START Data supplied

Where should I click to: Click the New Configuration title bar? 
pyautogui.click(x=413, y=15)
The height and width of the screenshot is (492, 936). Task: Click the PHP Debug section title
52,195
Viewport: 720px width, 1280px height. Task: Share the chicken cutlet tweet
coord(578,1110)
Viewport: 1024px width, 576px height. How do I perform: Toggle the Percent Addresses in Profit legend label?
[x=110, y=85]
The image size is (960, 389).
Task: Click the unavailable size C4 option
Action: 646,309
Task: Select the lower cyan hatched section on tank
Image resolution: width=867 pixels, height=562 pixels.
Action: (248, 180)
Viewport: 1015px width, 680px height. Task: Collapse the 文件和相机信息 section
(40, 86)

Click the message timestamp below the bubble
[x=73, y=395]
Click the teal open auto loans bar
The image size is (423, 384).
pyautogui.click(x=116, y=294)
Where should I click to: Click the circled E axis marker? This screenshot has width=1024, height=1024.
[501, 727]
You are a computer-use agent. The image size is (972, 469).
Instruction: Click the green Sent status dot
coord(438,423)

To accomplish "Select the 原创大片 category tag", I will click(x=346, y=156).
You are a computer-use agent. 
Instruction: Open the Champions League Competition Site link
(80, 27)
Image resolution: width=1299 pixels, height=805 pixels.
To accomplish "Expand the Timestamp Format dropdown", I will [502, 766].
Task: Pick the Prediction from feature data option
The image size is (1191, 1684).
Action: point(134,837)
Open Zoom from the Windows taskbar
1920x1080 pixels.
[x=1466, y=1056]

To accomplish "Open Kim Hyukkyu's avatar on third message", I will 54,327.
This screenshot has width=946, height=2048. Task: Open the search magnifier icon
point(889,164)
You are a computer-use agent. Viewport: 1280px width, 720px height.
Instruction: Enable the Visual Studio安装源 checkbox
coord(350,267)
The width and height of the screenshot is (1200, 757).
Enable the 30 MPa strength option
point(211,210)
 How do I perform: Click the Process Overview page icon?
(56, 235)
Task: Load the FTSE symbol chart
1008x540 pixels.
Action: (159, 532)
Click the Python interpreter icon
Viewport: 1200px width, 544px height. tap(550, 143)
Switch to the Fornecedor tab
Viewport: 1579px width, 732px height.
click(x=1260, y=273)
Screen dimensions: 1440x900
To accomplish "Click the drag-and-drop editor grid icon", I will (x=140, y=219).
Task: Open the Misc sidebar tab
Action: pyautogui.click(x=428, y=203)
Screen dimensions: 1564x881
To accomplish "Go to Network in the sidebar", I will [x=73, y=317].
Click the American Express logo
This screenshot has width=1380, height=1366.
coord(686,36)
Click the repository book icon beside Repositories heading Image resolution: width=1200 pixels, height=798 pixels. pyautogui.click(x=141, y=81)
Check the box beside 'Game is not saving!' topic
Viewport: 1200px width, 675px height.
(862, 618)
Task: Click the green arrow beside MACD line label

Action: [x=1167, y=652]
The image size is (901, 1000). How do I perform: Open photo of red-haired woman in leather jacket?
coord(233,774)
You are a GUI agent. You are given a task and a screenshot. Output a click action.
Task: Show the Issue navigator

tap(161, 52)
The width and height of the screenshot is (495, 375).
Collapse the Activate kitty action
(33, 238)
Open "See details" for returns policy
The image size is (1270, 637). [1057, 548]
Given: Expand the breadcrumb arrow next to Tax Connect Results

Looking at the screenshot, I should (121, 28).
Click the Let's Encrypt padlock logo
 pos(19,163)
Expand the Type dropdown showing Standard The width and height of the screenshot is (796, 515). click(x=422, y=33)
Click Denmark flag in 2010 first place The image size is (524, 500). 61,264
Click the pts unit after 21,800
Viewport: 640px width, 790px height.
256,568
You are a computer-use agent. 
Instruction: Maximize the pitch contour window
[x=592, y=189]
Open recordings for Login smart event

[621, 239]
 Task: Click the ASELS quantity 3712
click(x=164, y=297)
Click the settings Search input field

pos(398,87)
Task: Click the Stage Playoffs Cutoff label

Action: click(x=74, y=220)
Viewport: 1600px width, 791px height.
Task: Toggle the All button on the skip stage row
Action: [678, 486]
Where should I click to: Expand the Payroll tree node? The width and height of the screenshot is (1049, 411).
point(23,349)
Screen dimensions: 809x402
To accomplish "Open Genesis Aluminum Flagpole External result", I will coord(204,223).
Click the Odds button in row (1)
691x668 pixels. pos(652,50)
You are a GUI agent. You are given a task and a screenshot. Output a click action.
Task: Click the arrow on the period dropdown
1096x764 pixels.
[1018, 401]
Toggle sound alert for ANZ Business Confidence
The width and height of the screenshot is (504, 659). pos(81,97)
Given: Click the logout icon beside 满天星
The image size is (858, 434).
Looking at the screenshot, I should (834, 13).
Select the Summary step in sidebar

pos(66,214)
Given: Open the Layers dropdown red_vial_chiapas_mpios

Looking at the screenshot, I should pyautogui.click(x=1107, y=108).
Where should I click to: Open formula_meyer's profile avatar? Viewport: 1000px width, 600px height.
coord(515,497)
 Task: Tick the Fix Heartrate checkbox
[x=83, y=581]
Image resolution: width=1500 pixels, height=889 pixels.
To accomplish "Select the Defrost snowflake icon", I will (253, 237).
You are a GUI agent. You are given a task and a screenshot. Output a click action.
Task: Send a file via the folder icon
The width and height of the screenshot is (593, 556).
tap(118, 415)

END Data supplied

**Your assignment:** Show every line of the material that includes the string "dimensions".

**Solution:**
Screen dimensions: 1440x900
Screen dimensions: 1564x881
Screen dimensions: 809x402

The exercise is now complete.